Founded in 1984 by three very prominent Cold War nuclear physicists, the Marshall Institute has weighed in against—that is, in denial of—the dangers of cigarette smoking, the reality of atmospheric ozone depletion, the effects of acid rain, the problems caused by second hand smoke, the offensive nature of the US Strategic Defense Initiative (Star Wars), and, of course, last but not least, the existence of anthropogenic climate change. Though having been shown, in each and every case, to be wrong, this relative handful of scientists—largely from outside the specialized fields they were attacking—have, nonetheless, been successful in generating a climate of doubt that has obscured and delayed progressive legislation on these matters often for decades. That such doubt-mongering is a deliberate, Machiavellian strategy is reflected in a formerly secret report from the tobacco industry that famously stated, ‘Doubt is our product’.

One of the key tactics routinely deployed in this ‘manufacturing of doubt’ is the notion that science has not provided absolute ‘proof’ of the issue in question. Invariably, of course, the ‘issue in question’ consists of a dire threat to the commonweal, whose remedy simultaneously represents a dire threat to capitalist profits. But more than its tendentious deployment is the deliberate misconstruing of the nature of scientific proof. The latter is technically only rigorously applicable in the field of mathematics.

In the fields of physical and biological science, on the other hand, the notion of absolute proof has long been superseded by the idea of ‘probabilistic confidence’—what in common parlance we would call, ‘beyond reasonable doubt’. Now, ‘confidence’ does not mean that all uncertainty is ruled out, merely that, for the time being, the overwhelming consensus of expert opinion is that they, we, must proceed as if it were true. To do otherwise would mean being trapped, forever impotent and vacillating, within the eddy of an, often, ultimately irreducible uncertainty. True science thrives on uncertainty, it is not enslaved to it.
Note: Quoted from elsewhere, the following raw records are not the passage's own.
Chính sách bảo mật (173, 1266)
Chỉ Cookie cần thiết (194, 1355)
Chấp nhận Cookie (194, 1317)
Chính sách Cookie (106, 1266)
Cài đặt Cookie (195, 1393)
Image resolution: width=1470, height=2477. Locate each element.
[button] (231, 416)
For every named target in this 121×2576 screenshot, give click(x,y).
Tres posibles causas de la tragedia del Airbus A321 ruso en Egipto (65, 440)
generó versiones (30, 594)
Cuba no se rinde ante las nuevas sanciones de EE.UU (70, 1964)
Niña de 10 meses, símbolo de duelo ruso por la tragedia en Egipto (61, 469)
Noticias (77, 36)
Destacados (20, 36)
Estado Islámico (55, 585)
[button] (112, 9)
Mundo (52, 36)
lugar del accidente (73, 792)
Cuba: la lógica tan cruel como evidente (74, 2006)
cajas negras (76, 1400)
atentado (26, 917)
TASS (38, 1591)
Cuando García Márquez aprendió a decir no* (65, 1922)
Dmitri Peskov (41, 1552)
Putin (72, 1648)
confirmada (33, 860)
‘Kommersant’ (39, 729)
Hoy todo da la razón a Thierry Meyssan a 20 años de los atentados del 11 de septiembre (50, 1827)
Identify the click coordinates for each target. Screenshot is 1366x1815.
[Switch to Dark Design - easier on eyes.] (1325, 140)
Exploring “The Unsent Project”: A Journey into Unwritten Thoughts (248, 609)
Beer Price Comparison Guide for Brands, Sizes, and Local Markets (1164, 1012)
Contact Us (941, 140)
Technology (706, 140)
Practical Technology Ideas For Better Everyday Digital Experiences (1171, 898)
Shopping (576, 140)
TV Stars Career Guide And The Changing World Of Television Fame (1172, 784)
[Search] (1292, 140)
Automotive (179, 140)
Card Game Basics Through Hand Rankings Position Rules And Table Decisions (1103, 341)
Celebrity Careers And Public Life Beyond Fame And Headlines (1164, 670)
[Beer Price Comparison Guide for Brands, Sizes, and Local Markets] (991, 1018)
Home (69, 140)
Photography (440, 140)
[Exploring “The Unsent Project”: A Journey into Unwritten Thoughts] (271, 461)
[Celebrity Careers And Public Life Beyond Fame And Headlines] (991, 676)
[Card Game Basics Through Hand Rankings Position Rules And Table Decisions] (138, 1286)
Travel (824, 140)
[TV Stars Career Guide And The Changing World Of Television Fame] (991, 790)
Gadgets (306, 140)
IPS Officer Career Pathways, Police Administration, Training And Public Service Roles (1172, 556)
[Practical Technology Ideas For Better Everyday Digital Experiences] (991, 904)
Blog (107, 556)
It is, however, precisely with respect to these inevitable pockets of uncertainty that the ‘merchants of doubt’ ply their trade. In her book, ‘The Secret History of the War on Cancer’,Professor Devra Davis illustrates how the environmental and occupational causes of cancer are today being similarly misrepresented and obfuscated by the use of an inappropriate, ‘legalistic’ sense of proof. As she points out,the causal connection between coal soot and scrotal cancer in 18th century (child) chimney sweeps would never pass muster in a court of law today. Why? Because coal soot is composed of hundreds of elements and no plaintiff wouldever be able to ‘prove’ unequivocally exactly which chemicals (or which combination of chemicals) were responsible. But such is the present-day judicial requirement. This is ‘proof’ run amuck.

Finally, what is truly frightening about global warming skeptics is how totally immune to the consequences of their actions they appear to be. For just as with cigarette smoking and environmental carcinogens, where the consequences of not employing the precautionary principle in the face of reasonable evidence resulted in (and continues to result in) the preventable deaths of untold millions of human beings, the fanatical and ideologically driven refusal to employ the precautionary principle on an issue of such potentially catastrophic consequence as global warming is both tragic and mind-boggling.

As the popular saying goes: ‘If the scientists are wrong and we act, you end up with a renewable energy economy. If the skeptics are wrong and we do nothing, you get a dead planet.’ You don’t have to be a scientist to make that choice.